Video Bypass Aggregator (VBA)

Undergraduate Thesis Download

Title: Understanding Few-shot Video with Pretrained Image-Text Models

Advisor: Jiwen Lu, Jie Zhou, Yansong Tang

Abstract

Most existing few-shot video classification methods do not consider the transfer of pretrained knowledge in their design. The accuracy of these methods is sub-optimal when directly introducing pretrained knowledge, and the transfer efficiency is relatively poor. On the other hand, existing video classification methods for full-sample supervised learning always encode each sample independently, making it difficult to jointly encode all samples in the support and query sets in few-shot tasks.

To effectively transfer the scene modeling ability of pretrained models to the video domain and achieve fine accuracy in few-shot video classification tasks, this paper proposes the Video Bypass Aggregator (VBA) structure. Through cross-layer information aggregation, the method effectively transfers the multi-granularity scene modeling ability of pretrained features. Through cross-frame information aggregation, the method fully learns the temporal modeling ability for videos. Through cross-video information aggregation, the method uses all sample information in the support and query sets to obtain more robust feature representations for each sample.

The proposed method achieves higher or comparable accuracy compared to existing methods with the same settings on 6 mainstream video datasets and 7 few-shot splits, demonstrating the overall effectiveness of the method. The ablation experiments demonstrate the role of each module. The paper also demonstrates the training efficiency of the method, shows its cross-domain understanding ability, and provides qualitative visualizations of attention maps.
----------------------------------------
• _Task prompt_
Answer these from the thesis page:
1. Who are listed as advisors?
2. On how many mainstream video datasets was the method tested?
3. What does cross-frame information aggregation let the method learn?
You can skip the lines that follow; nothing here depends on them.

• _Word and element location data_
----------------------------------------
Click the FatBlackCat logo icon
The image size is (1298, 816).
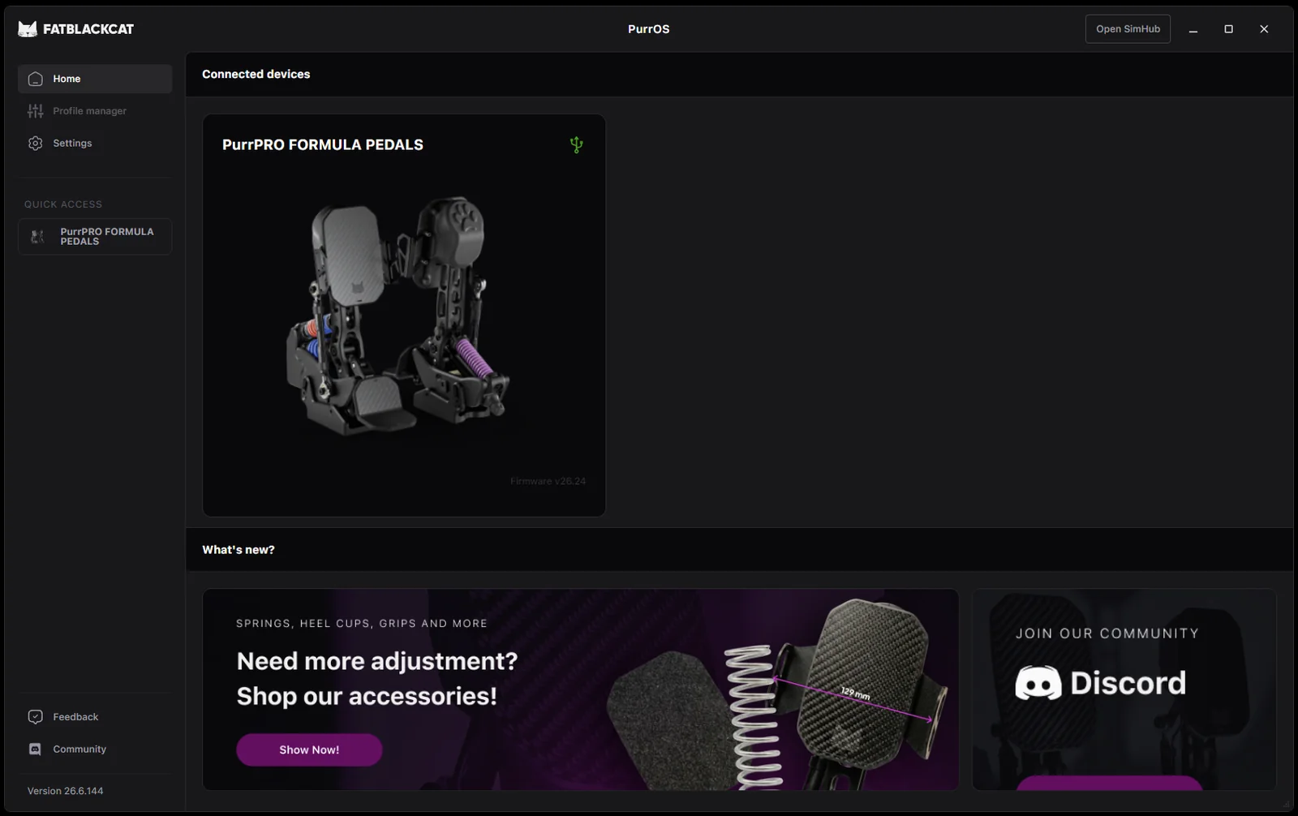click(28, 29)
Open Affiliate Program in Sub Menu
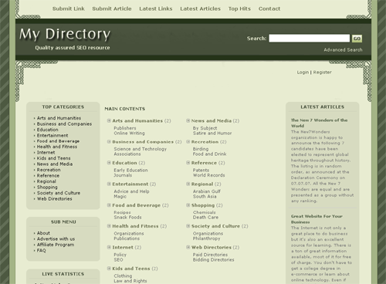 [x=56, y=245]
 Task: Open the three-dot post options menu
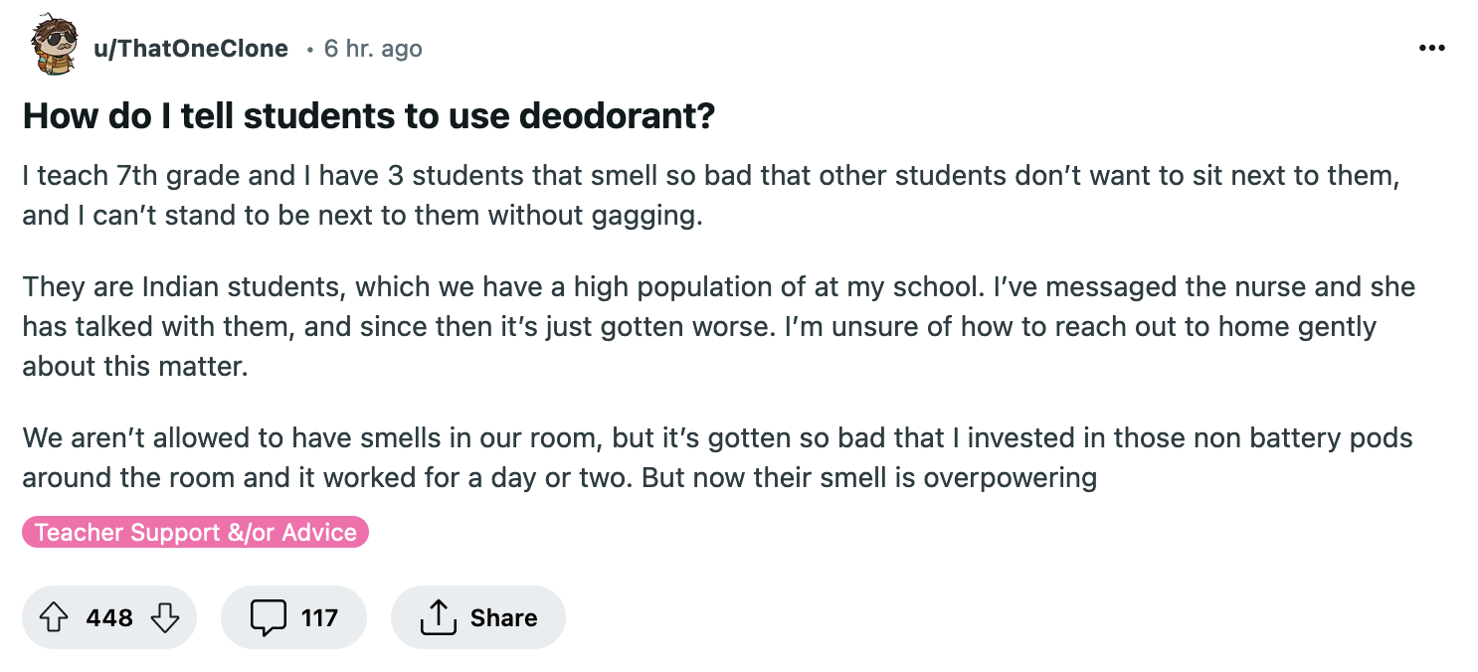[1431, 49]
----------------------------------------
• _Result of the exercise_
1. Jiwen Lu, Jie Zhou, and Yansong Tang
2. 6
3. The temporal modeling ability for videos